87
c) Bijkomende functies
Het meettoestel beschikt over verschillende bijkomende functies die individueel kunnen worden gebruikt en de
meetopdrachten ondersteunen. Deze bijkomende functies worden via de functieknoppen „F1“, „F2“, „F3“ geselec-
teerd en ingesteld.
De omschakeling van de menuregel gebeurt via de knop „MODE“. De overeenkomstige functies worden naargelang
het menu afzonderlijk voor de functieknoppen weergegeven.

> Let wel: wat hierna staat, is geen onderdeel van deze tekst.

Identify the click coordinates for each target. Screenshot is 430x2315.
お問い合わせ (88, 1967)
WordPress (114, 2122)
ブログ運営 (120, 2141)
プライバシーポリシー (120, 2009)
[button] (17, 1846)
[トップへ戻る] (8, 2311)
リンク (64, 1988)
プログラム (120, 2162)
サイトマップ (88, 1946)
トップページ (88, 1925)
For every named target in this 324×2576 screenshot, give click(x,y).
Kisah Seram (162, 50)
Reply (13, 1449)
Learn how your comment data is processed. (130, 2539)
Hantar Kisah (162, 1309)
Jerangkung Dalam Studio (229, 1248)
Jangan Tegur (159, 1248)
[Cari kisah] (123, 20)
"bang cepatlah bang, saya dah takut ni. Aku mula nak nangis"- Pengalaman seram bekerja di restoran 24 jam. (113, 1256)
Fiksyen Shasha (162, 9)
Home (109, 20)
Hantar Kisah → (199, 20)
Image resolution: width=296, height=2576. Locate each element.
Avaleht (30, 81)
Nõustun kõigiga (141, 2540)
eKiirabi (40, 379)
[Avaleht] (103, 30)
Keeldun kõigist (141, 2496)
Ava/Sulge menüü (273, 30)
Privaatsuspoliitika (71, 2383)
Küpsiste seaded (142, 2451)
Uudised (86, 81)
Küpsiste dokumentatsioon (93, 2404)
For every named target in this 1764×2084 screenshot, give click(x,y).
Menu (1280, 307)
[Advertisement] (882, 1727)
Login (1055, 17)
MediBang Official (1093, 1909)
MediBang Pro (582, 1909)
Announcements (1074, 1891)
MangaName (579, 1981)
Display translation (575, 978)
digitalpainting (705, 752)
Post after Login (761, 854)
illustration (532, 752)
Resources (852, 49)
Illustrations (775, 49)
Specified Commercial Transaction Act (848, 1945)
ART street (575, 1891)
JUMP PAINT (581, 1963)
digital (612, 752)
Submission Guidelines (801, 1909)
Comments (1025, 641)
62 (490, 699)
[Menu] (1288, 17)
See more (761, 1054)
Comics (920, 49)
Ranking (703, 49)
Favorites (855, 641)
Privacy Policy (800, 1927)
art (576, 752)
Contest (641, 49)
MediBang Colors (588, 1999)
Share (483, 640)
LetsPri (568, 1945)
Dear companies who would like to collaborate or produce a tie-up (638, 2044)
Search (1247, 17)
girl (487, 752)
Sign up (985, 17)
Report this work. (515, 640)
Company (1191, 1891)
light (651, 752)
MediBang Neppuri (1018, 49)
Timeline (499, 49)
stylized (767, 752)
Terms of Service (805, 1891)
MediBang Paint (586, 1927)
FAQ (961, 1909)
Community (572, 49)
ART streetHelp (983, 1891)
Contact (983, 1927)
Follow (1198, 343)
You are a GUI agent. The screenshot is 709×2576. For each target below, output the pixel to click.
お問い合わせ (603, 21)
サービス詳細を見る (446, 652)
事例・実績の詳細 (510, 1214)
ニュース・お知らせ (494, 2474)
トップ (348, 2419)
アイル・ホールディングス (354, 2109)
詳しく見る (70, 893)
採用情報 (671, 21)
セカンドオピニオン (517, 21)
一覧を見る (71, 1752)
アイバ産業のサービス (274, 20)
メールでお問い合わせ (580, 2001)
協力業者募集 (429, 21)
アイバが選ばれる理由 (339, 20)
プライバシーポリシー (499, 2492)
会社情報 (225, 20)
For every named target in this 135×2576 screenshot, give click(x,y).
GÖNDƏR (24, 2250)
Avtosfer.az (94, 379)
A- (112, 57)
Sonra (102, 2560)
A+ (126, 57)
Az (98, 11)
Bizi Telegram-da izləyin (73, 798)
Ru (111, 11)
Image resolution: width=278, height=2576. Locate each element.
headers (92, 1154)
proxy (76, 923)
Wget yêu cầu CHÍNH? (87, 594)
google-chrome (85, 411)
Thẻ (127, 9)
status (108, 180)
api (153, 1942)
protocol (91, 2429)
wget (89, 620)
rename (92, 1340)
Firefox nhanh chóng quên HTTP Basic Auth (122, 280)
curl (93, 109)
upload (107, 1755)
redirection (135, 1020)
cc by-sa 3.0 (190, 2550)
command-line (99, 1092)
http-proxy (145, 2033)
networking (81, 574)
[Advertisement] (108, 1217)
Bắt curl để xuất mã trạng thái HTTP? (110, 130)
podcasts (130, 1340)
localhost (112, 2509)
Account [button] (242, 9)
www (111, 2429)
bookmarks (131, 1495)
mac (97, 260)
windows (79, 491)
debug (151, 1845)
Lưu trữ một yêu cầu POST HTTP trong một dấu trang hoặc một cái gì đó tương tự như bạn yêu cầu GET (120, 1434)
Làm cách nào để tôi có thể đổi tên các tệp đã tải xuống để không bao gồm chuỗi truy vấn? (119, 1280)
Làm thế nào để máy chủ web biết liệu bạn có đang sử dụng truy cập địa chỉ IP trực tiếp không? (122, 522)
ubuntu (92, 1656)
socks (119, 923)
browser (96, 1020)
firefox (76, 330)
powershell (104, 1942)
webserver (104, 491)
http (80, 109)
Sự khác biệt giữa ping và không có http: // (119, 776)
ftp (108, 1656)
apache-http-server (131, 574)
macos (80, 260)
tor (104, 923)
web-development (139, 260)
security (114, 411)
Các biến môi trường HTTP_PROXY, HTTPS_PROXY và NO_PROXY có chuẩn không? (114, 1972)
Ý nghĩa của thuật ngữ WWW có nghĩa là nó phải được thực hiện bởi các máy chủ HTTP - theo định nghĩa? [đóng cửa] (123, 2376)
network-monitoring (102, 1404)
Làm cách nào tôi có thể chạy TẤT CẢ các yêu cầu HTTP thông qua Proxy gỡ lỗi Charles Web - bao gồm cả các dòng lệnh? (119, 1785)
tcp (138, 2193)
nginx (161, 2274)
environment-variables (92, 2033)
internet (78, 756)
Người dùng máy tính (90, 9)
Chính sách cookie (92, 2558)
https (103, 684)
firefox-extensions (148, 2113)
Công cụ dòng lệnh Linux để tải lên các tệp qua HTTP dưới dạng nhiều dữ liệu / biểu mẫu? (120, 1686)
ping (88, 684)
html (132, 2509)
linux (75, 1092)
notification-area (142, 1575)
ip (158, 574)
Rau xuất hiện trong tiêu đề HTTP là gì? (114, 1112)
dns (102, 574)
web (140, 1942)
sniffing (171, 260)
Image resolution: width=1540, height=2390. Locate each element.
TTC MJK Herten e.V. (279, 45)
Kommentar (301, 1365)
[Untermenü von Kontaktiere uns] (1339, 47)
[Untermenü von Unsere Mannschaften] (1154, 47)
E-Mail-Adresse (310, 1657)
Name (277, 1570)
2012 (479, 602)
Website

De bijkomende functies „MnMx“, „Save“, „Avg“, „Mem“, „E“, „Hi“ en „Lo“ zijn voor de contactmeting niet
mogelijk. De functies hebben altijd betrekking op de IR-meting.
min-, max-, gemiddelde en verschilmeetfunctie „mnmx“/“avg“
De meetwaarden voor „Min“, „Max“, „Avf“ en „Dif“ worden tijdens het meten (aanduiding „SCAN“) onafhankelijk
van de huidig weergegeven meetfunctie opgeslagen en blijven bewaard tot het meettoestel zelfstandig uitscha-
kelt. De tijd tot de automatische uitschakeling kan van 7 tot 60 seconden worden vooringesteld om het aflezen
te vergemakkelijken.
Deze waarden kunnen tijdens de meetpauze (aanduiding „HOLD“) worden omgeschakeld en afgelezen.
Tijdens de meting is er geen omschakeling tussen de functie „MnMx“ en „Avg“ mogelijk. De keuze van een
aanduiding kan uitsluitend voor of willekeurig na de meting gebeuren.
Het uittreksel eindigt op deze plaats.